Nylon mooring lines have been qualified for long term application on floating wind farms after recent tests demonstrated the effectiveness and the cost-reduction potential of these synthetic mooring components, the companies behind the project said.
A Joint Industry Project (JIP) funded by the Scottish Government and administered by the Carbon Trust, under the Marine Renewables Commercialisation Fund (MRCF), has combined the efforts of nine European organisations with the objective of testing and qualifying the new nylon mooring components.
The developers say that in comparison with expensive and heavy conventional chain-based mooring systems, the use of nylon can be considered as a cost-effective solution in shallower water depths.

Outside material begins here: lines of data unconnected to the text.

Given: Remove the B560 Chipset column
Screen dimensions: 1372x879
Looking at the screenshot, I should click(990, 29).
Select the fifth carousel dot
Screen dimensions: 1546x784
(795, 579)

A European JIP, composed of Tension Technology International, project leader and expert in synthetic rope development and testing, the rope manufacturer Bridon International, Ideol, Bluewater Energy Services, DNV-GL and Lloyd’s Register (LR) has been set up for qualifying nylon via a rope testing programme so that it can be deployed safely and certified for permanent moorings.
LR has conducted a technology qualification – following LR Guidance Notes for the Technology Qualification process -, which evaluated the qualification steps for the ropes designed by Bridon International. LR also witnessed key rope tests conducted at TTI testing Ltd and Bridon International, including 20 million fatigue cycles on the nylon sample. These tests have confirmed the qualification of nylon for long term application, a qualification which has confirmed the cost reduction potential at commercial scale, according to the developers.
The JIP has also developed new modelling methodologies for nylon rope. As part of this JIP, textiles gravity anchor bags have also been developed in partnership with Vryhof and TenCate, with sea trials conducted by University of Exeter. These are said to be a cost-effective option for umbilical system stabilization in wind, as well as a solution in anchor tidal power applications and other marine energy devices which face challenges of seabed anchoring.